_PROBLEM:_
Convert the material, starting at the line that contains "Where should I click to: Open" and ending at the end of it, into a JSON list of strings with one string per line and blank lines left out.

_RECORD SET:_
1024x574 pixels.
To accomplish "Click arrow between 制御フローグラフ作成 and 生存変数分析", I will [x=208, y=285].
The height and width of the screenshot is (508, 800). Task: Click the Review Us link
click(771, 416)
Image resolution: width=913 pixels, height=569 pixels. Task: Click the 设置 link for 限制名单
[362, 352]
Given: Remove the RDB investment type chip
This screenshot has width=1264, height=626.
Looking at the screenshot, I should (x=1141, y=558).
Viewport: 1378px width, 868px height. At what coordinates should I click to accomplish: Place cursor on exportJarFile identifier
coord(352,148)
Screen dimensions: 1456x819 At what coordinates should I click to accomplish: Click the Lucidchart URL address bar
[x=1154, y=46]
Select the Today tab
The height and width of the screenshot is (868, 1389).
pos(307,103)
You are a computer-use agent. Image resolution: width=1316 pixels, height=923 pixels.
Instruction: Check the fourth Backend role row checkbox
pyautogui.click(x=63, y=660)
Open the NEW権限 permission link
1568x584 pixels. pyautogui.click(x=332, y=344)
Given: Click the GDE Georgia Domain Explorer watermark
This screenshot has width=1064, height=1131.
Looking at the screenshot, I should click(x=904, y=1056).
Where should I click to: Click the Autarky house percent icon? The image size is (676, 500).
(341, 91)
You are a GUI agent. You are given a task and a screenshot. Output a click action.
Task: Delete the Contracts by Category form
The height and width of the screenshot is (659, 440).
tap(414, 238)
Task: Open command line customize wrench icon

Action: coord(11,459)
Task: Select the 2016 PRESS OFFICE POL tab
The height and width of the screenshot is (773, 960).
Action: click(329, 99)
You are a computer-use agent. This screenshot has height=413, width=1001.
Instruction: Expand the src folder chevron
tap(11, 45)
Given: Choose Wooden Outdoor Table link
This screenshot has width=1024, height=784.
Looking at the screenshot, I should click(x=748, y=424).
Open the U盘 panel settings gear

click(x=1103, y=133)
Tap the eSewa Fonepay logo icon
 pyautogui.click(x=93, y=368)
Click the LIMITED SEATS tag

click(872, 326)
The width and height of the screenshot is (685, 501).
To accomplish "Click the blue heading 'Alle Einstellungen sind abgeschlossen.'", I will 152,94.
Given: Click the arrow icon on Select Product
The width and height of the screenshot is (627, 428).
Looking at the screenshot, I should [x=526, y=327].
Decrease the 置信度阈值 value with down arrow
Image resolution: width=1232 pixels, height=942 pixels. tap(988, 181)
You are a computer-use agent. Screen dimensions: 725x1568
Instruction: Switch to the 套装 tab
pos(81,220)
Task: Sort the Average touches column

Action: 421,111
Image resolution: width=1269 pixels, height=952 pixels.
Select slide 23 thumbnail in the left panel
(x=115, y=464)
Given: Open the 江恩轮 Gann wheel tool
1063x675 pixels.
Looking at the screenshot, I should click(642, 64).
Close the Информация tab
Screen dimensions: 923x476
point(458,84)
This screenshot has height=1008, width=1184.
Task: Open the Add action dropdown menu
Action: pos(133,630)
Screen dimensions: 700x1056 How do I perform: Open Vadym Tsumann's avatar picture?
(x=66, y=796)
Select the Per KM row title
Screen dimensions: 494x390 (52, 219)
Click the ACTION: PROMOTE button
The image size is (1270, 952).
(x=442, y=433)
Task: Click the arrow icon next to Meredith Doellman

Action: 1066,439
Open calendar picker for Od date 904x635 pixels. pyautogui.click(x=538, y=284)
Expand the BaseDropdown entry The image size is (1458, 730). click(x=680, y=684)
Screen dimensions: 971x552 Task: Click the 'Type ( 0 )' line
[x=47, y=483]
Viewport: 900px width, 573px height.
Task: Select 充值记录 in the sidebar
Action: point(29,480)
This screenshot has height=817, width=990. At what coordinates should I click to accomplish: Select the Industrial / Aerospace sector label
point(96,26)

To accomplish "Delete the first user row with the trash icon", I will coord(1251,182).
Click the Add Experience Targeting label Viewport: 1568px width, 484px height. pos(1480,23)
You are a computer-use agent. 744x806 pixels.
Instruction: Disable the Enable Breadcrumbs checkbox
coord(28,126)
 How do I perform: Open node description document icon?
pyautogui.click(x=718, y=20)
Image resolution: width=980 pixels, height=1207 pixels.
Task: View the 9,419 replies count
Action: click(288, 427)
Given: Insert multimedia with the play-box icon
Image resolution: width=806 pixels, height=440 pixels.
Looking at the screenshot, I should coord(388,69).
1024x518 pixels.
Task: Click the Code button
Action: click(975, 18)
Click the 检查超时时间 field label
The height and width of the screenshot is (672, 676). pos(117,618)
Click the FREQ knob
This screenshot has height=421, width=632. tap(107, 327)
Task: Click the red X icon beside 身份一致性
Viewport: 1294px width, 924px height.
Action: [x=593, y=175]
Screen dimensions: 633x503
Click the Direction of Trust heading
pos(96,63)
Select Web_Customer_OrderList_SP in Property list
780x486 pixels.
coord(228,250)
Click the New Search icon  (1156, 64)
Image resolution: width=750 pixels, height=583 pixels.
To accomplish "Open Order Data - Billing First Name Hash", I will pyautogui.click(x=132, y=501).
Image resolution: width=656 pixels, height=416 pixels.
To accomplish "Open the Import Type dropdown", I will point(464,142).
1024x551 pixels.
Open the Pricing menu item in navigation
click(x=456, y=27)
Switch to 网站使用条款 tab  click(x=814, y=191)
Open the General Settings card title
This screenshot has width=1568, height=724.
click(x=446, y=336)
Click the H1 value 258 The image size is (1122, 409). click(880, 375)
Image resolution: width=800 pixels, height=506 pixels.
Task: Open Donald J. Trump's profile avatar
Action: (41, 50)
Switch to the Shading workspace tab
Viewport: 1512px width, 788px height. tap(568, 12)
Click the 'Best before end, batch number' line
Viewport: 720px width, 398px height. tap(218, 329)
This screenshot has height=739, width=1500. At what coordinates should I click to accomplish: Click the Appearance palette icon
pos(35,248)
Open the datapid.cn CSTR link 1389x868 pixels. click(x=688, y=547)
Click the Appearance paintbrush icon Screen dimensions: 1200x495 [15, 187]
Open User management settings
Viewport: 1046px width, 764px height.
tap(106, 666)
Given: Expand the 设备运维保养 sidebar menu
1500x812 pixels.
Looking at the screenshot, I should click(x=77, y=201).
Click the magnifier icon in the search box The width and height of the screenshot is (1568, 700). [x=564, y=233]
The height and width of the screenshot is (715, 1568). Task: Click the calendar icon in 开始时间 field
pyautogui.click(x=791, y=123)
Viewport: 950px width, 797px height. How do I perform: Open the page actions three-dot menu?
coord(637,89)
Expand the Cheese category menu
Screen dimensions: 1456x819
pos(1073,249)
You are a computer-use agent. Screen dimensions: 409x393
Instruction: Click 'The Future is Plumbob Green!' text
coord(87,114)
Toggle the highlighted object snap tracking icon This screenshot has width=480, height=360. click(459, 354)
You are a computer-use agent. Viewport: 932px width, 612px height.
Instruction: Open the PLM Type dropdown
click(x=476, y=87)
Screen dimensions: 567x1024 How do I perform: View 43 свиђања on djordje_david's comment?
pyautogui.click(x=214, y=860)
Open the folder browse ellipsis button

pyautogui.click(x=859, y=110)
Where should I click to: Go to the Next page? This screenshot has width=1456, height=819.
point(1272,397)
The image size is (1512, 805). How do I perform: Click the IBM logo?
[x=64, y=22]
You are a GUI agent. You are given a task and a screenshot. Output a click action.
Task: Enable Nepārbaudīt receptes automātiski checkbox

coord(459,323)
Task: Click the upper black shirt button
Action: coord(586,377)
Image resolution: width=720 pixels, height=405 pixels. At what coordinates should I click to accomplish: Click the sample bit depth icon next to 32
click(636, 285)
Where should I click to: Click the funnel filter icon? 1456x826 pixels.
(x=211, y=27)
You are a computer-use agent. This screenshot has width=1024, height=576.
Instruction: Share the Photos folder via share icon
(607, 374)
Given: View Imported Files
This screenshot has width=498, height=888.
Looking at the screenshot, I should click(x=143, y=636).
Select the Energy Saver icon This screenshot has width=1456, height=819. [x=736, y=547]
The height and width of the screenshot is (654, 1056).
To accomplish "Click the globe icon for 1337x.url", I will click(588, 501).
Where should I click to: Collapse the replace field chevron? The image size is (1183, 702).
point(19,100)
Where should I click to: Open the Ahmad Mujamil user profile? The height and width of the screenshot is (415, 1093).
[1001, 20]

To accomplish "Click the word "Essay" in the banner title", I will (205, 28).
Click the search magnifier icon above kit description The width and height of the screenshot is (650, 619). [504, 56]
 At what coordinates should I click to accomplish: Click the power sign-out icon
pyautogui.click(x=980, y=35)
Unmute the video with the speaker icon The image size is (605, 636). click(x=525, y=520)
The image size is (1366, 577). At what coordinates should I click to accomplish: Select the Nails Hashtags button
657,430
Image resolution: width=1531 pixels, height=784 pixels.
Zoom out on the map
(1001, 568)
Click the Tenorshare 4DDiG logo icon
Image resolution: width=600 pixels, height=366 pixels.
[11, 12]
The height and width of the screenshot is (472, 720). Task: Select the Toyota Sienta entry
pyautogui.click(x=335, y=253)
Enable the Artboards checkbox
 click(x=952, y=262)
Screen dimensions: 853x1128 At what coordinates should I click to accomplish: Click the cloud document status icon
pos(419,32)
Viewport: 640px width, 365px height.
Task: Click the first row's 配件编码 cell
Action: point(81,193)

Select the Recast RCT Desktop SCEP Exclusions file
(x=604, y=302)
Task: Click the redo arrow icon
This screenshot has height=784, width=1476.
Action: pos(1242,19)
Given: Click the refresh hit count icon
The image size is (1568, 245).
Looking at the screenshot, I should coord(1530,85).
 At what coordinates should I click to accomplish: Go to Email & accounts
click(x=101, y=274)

_EXERCISE RESPONSE:_
[
  "Where should I click to: Open the Ahmad Mujamil user profile? The height and width of the screenshot is (415, 1093).",
  "[1001, 20]",
  "To accomplish \"Click the word \"Essay\" in the banner title\", I will (205, 28).",
  "Click the search magnifier icon above kit description The width and height of the screenshot is (650, 619). [504, 56]",
  " At what coordinates should I click to accomplish: Click the power sign-out icon",
  "pyautogui.click(x=980, y=35)",
  "Unmute the video with the speaker icon The image size is (605, 636). click(x=525, y=520)",
  "The image size is (1366, 577). At what coordinates should I click to accomplish: Select the Nails Hashtags button",
  "657,430",
  "Image resolution: width=1531 pixels, height=784 pixels.",
  "Zoom out on the map",
  "(1001, 568)",
  "Click the Tenorshare 4DDiG logo icon",
  "Image resolution: width=600 pixels, height=366 pixels.",
  "[11, 12]",
  "The height and width of the screenshot is (472, 720). Task: Select the Toyota Sienta entry",
  "pyautogui.click(x=335, y=253)",
  "Enable the Artboards checkbox",
  " click(x=952, y=262)",
  "Screen dimensions: 853x1128 At what coordinates should I click to accomplish: Click the cloud document status icon",
  "pos(419,32)",
  "Viewport: 640px width, 365px height.",
  "Task: Click the first row's 配件编码 cell",
  "Action: point(81,193)",
  "Select the Recast RCT Desktop SCEP Exclusions file",
  "(x=604, y=302)",
  "Task: Click the redo arrow icon",
  "This screenshot has height=784, width=1476.",
  "Action: pos(1242,19)",
  "Given: Click the refresh hit count icon",
  "The image size is (1568, 245).",
  "Looking at the screenshot, I should coord(1530,85).",
  " At what coordinates should I click to accomplish: Go to Email & accounts",
  "click(x=101, y=274)"
]